Hof Arnhem-Leeuwarden, 18-09-2018, nr. 200.228.222/01
ECLI:NL:GHARL:2018:8326, Cassatie: (Gedeeltelijke) vernietiging met verwijzen
- Instantie
Hof Arnhem-Leeuwarden
- Datum
18-09-2018
- Zaaknummer
200.228.222/01
- Vakgebied(en)
Civiel recht algemeen (V)
Arbeidsrecht (V)
Verbintenissenrecht (V)
- Brondocumenten en formele relaties
ECLI:NL:GHARL:2018:8326, Uitspraak, Hof Arnhem-Leeuwarden, 18‑09‑2018; (Hoger beroep)
Cassatie: ECLI:NL:HR:2020:723, (Gedeeltelijke) vernietiging met verwijzen
- Vindplaatsen
AR-Updates.nl 2018-1041
VAAN-AR-Updates.nl 2018-1041
Uitspraak 18‑09‑2018
Inhoudsindicatie
Arbeidsrecht. Loonvordering tijdens ziekte. Re-integratieverplichtingen van in Duitsland wonende werknemer. Vraag of basisverordening of toepassingsverordening in de weg staan aan de verplichting van art. 7:660a lid 1 BW. Beroep op opschortingsrecht.
Partij(en)

**Gegevensuittreksel**:
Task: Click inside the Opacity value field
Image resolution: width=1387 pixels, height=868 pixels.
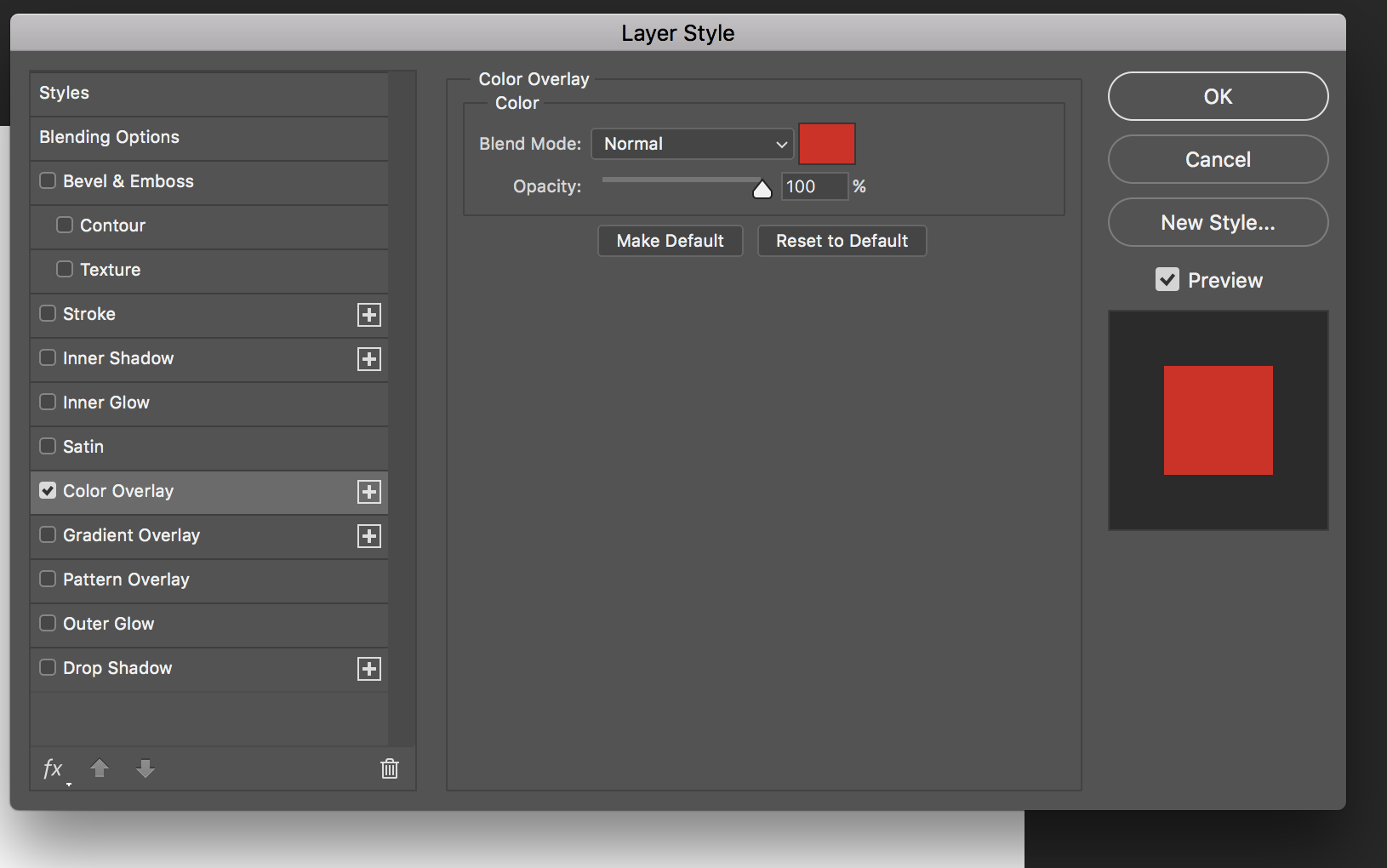Action: pos(813,186)
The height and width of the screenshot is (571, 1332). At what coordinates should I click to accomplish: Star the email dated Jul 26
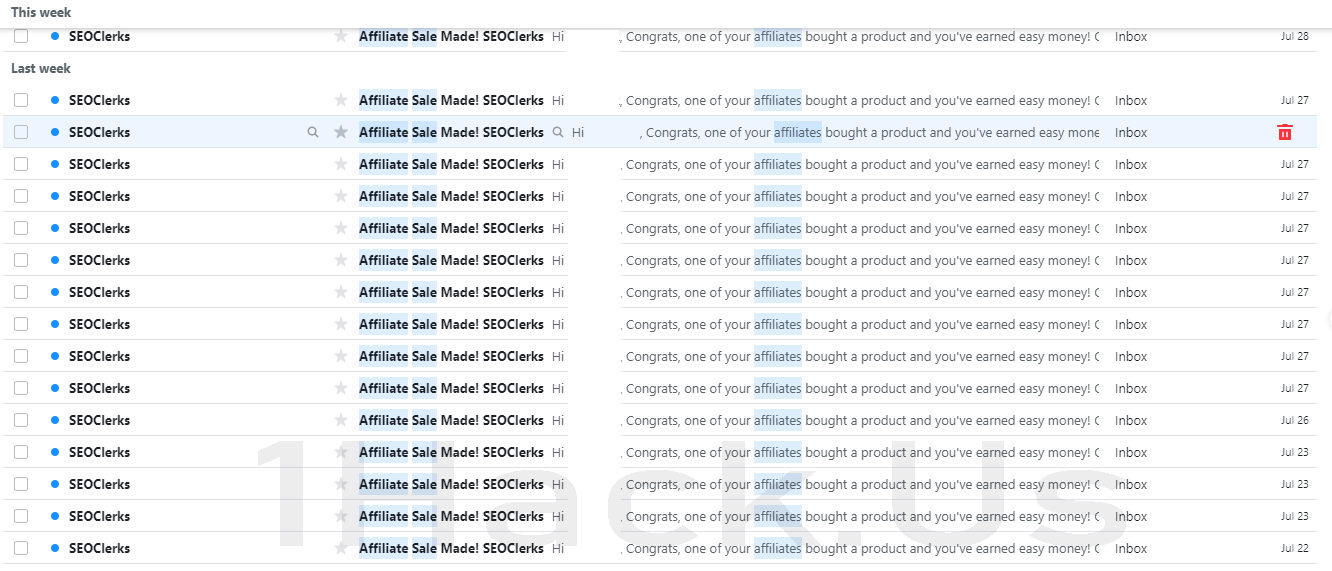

**Opdrachten**:
A. Welke zaaknummer staat in het tekstfragment over de uitspraak van het Hof Arnhem-Leeuwarden?
B. Noem alle vakgebieden die het tekstfragment over de uitspraak van het Hof Arnhem-Leeuwarden vermeldt.
C. Ga verder met het tekstfragment over de uitspraak van het Hof Arnhem-Leeuwarden, te beginnen na de laatste regel die het laat zien.
De gegevens vormen afzonderlijk materiaal dat los staat van het tekstfragment.

**Uitwerkingen**:
A. 200.228.222/01

B. Civiel recht algemeen, Arbeidsrecht, Verbintenissenrecht

C.
GERECHTSHOF ARNHEM-LEEUWARDEN
locatie Leeuwarden
afdeling civiel recht, handel
zaaknummer gerechtshof 200.228.222/01
(zaaknummer rechtbank Overijssel 5027358)
arrest van 18 september 2018
in de zaak van
[appellante] ,
wonende te [A] , Duitsland
appellante,
in eerste aanleg: eiseres,
hierna: [appellante] ,
advocaat: mr. T. Teke,
tegen
1. Medline Hardenberg B.V.,
gevestigd te Hardenberg,
2. [geïntimeerde2],
wonende te [B] , Duitsland,
geïntimeerden,
in eerste aanleg: gedaagden,
hierna: Medline c.s.,
advocaat: mr. P.H. Rappa.
1. Het geding in eerste aanleg
In eerste aanleg is geprocedeerd en beslist zoals weergegeven in de vonnissen van
13 december 2016, 28 maart 2017 en 7 november 2017 van kantonrechter in de rechtbank Overijssel, locatie Zwolle.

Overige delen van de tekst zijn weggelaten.